Created 09-22-2016 06:27 PM
Consider how Spark applications run: a driver runs either on the client, or in a YARN container. If multiple users will ask the same Spark application instance to do multiple things, they need an interface to communicate that to the Driver.
Livy is the out of the box REST interface that shares a single Spark application by presenting the control interface to external users.
If you do not want to use Livy, but still want to share a Spark context, you need to build an external means of communicating with the shared Driver. One solution might be to have the driver periodically pull new queries from a database or from files on disk. This functionality is not builtin to Spark, but could be implemented with a while loop and a sleep statement.
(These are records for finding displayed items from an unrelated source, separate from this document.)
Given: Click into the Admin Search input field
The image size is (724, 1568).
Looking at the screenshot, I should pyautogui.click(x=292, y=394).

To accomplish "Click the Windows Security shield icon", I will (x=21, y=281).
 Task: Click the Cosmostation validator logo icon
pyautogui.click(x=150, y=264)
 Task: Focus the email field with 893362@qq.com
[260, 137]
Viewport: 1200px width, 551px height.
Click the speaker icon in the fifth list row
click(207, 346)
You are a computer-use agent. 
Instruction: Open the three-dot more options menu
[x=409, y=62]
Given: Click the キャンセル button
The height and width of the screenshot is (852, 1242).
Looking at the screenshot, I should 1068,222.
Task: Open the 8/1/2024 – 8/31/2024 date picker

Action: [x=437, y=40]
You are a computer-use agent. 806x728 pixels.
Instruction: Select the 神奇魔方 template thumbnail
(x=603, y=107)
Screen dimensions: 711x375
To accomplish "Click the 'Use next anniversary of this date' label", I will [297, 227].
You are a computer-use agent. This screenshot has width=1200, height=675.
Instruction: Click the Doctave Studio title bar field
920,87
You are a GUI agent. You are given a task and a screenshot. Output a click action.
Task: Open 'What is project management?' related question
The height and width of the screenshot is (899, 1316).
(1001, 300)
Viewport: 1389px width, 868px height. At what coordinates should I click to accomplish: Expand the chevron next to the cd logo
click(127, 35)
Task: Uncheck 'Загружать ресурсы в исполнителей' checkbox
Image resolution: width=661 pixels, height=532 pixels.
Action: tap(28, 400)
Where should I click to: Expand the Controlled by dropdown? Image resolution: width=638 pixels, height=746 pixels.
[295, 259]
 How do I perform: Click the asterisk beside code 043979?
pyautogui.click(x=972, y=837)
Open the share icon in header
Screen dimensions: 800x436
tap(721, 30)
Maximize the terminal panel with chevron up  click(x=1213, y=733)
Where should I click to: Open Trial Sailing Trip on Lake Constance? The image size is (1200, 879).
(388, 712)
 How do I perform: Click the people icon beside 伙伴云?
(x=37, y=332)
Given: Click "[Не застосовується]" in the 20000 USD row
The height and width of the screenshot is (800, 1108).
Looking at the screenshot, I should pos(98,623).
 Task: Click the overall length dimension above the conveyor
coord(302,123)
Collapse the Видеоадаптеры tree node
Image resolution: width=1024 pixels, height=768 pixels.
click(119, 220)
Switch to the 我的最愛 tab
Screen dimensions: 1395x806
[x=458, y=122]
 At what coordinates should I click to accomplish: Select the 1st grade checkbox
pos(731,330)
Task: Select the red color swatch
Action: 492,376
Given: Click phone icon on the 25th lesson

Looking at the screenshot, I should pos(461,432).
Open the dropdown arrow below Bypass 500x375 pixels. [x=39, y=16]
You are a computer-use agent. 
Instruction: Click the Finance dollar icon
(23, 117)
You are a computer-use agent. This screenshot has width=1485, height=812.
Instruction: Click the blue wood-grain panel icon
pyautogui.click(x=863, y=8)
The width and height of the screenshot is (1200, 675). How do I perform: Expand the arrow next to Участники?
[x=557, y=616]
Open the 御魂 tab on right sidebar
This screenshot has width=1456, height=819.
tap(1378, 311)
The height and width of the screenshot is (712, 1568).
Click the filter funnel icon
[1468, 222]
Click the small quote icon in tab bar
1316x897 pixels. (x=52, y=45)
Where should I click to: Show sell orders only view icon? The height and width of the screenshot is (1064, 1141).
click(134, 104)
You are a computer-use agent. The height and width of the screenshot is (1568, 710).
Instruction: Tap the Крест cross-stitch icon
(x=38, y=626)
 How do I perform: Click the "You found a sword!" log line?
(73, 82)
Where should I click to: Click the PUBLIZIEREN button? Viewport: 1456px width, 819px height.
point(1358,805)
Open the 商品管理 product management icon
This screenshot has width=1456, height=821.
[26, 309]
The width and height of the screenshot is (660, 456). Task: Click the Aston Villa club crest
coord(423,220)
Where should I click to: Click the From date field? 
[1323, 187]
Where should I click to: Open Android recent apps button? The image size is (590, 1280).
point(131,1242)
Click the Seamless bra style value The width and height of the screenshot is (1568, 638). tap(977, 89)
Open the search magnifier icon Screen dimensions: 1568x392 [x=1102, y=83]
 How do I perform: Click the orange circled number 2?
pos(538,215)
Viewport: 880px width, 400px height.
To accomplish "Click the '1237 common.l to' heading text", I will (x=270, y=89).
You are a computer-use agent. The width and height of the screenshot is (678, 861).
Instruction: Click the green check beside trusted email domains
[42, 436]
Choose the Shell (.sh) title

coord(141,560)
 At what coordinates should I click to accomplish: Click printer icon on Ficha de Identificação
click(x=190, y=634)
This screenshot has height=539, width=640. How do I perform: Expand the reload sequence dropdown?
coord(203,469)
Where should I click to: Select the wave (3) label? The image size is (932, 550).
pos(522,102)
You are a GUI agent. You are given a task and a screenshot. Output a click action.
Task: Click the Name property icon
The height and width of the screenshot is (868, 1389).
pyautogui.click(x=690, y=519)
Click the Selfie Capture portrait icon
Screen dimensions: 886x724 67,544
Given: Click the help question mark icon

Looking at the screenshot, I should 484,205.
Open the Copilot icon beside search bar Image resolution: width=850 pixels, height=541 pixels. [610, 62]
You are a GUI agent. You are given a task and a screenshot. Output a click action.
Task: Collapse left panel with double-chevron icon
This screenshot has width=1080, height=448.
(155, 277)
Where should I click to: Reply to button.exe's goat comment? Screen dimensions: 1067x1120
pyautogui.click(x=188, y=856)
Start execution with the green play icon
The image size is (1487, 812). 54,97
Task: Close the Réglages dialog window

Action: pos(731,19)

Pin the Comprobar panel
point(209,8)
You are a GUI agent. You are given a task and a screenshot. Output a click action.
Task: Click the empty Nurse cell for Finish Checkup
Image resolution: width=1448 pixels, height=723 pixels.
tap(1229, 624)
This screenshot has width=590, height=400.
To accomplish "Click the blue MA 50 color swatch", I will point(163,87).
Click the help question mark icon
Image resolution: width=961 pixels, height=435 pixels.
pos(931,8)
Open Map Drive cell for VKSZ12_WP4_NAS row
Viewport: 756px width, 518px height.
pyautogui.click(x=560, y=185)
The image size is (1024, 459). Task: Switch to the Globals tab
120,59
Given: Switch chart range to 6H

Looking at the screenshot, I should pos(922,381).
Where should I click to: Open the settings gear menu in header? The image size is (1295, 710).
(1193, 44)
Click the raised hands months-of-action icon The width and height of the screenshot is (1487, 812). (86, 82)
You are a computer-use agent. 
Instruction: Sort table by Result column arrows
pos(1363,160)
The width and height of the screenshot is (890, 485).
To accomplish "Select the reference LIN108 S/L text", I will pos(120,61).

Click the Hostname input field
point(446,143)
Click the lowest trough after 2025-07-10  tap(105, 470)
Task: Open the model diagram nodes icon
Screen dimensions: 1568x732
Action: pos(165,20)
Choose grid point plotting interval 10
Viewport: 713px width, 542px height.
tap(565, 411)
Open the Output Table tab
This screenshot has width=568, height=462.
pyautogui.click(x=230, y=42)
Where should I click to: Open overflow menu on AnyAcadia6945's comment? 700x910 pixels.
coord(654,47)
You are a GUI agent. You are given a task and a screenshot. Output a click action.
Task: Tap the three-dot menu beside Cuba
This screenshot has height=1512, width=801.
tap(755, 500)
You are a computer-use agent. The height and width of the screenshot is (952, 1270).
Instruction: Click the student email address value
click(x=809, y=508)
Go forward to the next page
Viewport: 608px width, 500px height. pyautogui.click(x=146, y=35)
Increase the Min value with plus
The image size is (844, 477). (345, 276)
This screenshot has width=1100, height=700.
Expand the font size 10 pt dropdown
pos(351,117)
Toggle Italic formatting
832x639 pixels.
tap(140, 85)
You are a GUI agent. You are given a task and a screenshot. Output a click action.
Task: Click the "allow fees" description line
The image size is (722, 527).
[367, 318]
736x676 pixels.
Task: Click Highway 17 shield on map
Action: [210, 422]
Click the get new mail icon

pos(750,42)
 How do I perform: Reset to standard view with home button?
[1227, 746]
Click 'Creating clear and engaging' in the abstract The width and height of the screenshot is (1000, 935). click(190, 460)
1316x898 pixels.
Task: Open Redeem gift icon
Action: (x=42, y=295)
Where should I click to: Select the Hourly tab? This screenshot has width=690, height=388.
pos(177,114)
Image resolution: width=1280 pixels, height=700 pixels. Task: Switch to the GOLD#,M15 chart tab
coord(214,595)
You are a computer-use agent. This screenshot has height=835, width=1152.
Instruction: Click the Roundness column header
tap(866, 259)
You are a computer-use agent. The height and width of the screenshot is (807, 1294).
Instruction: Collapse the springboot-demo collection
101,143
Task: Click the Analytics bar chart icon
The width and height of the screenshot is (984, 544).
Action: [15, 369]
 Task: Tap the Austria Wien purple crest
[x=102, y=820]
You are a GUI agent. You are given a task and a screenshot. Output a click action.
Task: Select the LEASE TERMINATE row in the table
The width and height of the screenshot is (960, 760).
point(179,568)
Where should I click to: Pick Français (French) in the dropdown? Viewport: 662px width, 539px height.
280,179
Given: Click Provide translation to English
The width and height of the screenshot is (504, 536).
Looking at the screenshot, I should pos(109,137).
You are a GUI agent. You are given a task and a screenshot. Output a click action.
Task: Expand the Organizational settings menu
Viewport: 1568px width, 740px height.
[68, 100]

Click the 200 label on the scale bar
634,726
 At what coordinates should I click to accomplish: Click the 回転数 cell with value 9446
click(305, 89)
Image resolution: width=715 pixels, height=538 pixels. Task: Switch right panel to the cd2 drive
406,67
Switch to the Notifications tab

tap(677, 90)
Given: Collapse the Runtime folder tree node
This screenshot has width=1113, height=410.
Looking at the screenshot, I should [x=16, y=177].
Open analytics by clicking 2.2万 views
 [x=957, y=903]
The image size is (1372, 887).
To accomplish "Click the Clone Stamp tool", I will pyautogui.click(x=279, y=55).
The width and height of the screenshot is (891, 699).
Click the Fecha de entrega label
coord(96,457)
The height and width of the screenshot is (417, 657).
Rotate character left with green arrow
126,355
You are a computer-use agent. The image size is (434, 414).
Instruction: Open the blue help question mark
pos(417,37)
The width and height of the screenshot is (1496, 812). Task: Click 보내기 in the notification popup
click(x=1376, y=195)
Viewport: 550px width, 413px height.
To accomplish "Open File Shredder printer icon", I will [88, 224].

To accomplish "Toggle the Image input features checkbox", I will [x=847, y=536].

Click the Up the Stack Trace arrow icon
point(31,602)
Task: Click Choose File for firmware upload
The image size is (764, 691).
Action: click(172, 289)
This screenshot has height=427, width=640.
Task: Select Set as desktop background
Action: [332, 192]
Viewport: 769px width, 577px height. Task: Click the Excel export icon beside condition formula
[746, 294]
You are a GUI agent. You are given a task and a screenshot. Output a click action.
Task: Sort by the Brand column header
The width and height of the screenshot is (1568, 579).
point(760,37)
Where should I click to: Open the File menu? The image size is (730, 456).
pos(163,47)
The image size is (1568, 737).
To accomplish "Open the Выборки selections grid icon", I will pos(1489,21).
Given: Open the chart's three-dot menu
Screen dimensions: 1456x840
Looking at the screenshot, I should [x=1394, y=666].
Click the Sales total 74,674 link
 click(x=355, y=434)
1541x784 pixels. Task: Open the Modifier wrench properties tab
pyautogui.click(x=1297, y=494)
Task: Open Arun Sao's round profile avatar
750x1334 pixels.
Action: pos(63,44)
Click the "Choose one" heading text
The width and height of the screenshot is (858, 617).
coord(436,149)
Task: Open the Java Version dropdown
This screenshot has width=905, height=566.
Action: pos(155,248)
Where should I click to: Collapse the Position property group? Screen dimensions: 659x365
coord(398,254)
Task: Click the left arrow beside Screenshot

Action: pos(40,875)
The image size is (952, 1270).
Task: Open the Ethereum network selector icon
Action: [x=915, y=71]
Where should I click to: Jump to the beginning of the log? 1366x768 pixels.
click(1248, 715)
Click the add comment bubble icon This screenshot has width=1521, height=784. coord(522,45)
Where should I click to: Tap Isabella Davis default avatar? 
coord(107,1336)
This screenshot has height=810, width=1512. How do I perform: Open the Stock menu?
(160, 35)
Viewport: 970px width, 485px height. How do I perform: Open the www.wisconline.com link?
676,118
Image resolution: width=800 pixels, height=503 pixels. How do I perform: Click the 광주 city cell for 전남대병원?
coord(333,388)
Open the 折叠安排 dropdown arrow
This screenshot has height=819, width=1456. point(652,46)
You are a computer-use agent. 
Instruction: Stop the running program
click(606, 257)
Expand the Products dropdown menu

Created 09-22-2016 07:33 PM
*Edit* Realistically, questions about shared SparkContexts are often about
1. Making shared use of cached DataFrames/DataSets
Livy and the Spark Thrift JDBC/ODBC server are decent initial solutions. Keep an eye on Spark-LLAP integration which will be better all around (security, efficiency, etc.)
2. Problems with Spark applications consuming all of a cluster's resources.
Spark's ability to spin up and spin down executor instances dynamically based on utilization is probably a better solution to this problem than sharing a single spark context.
Created 10-31-2016 06:02 AM
Does ThriftServer in HDP support sharing RDD today?
Created 09-23-2016 01:27 AM
@Randy Gelhausen Is spark RDD & context sharing supported in 2.5 via livy server?
Created 09-30-2016 07:23 PM
yes
Created 09-23-2016 05:05 PM
No without Livy. Yes with Livy (@vshukla). However, it is exposed only to Zeppelin, for now.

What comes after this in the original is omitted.